Let’s imagine we’ve scanned our network and found an award-winning vulnerability (from a vulnerability management strategy point of view). This is the panacea if you’re red teaming your own infrastructure.
We enter our IP space and discover a remotely exploitable vulnerability, an open port that lets an attacker attack our own services or even those of a remote third party across the internet. The SurfaceBrowser™ interface shows us the IP addresses involved, but we’ll look at some of the open ports to gain extra information. And UDP/161 looks pretty interesting.
Then we go ahead and check if any of these targets found in our IP space are vulnerable, at least to read-only SNMP amplification attacks due to the use of the “public” community, which is usually the default for every device that has this feature enabled.

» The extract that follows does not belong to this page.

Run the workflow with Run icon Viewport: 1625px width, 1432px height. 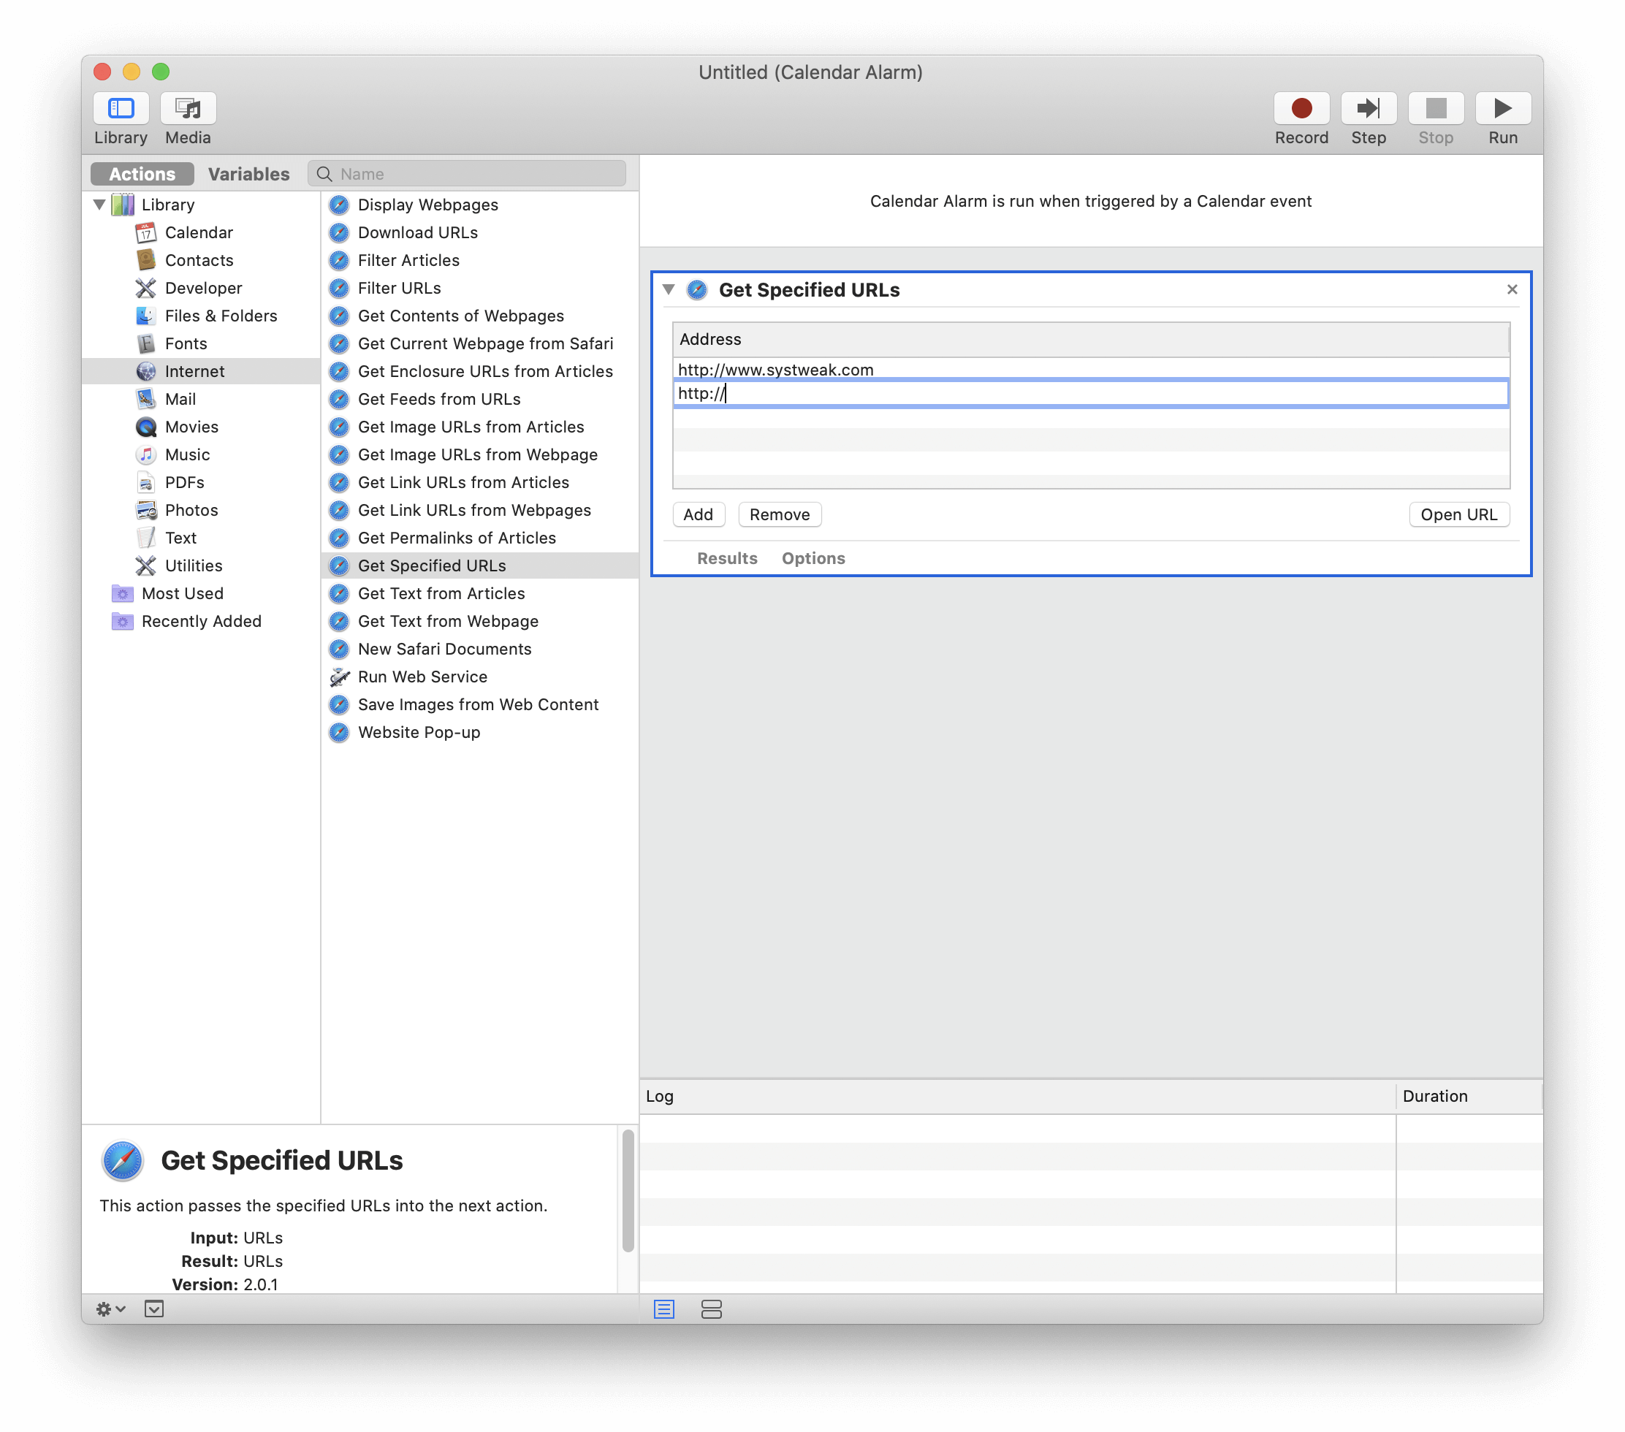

snmpwalk -c public -v2c YOUR_DEVICE_IP SNMPv2-MIB::sysDescr.0 = STRING: 3Com Switch 5500 SNMPv2-MIB::sysObjectID.0 = OID: SNMPv2-SMI::enterprises.22.214.171.124.3.12 DISMAN-EVENT-MIB::sysUpTimeInstance = Timeticks: (123985500) 14 days, 8:24:15.00 SNMPv2-MIB::sysContact.0 = STRING: Courious enough SNMPv2-MIB::sysName.0 = STRING: 5500-SI-PDF4A SNMPv2-MIB::sysLocation.0 = STRING: CND PDF4A SNMPv2-MIB::sysServices.0 = INTEGER: 78 IF-MIB::ifNumber.0 = INTEGER: 56 IF-MIB::ifIndex.14 = INTEGER: 14 IF-MIB::ifIndex.16 = INTEGER: 16 IF-MIB::ifIndex.31 = INTEGER: 31 IF-MIB::ifIndex.4227614 = INTEGER: 4227614 IF-MIB::ifIndex.4227626 = INTEGER: 4227626 IF-MIB::ifIndex.4227634 = INTEGER: 4227634 IF-MIB::ifIndex.4227642 = INTEGER: 4227642 IF-MIB::ifIndex.4227650 = INTEGER: 4227650 IF-MIB::ifIndex.4227658 = INTEGER: 4227658 [...]
This target seems to be feasible to attack, so for the sake of curiosity let’s find out how big of an impact these targets could make. For this task we found an interesting tool called Saddam that can be fed with a list filled with all the SNMP-capable IPs found, and check for the amplification factor:
As you can see we found three targets with a good amplification factor. One of them is actually quite interesting—it answers 56 times more information than it receives.

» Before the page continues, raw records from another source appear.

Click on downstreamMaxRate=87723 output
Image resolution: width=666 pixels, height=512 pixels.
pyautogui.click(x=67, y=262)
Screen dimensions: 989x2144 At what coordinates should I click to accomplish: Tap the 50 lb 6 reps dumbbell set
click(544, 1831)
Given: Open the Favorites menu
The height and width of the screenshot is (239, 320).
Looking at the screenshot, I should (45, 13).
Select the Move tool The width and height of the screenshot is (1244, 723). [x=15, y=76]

What else can be found on other services? Well, we could check the service banners to see if there have been any notable changes, such as version upgrades:
We can even determine what amount of websites are hosted behind one of our servers’ IP addresses. If there are multiple hostnames, there’s probably one that could allow us to compromise the whole server in case of insufficient isolation between sites. Maybe we can also check related subdomains against interesting common names such as “admin”, “status”, “monitor” or others:
Once you’ve taken a look into your own network, you’ll find it’s hard to stop wondering, ‘What else can I check? What additional information may I extract with this tool?’

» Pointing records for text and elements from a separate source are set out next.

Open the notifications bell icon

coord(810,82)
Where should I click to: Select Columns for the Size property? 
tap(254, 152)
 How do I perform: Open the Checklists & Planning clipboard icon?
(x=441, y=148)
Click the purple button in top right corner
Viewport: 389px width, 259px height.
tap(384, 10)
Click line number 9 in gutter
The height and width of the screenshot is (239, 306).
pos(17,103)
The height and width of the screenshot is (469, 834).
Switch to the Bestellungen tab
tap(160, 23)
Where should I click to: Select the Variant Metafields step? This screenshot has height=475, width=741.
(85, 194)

We hope you’re asking yourself these as well as other meaningful questions!
Asset discovery tools: some great additions to your toolbox
Here’s a small list of different tools that may help you accomplish the task:
- SurfaceBrowser™ - Our own information-gathering tool used in this article
- Amass - An information-gathering ‘Swiss army knife’ for your console
- Nmap - One of the best network scanners created with multiple addons
- Attack Surface Reduction - ASR provides the tools needed to break up and investigate vulnerable points on your attack surface, to prevent malicious attacks.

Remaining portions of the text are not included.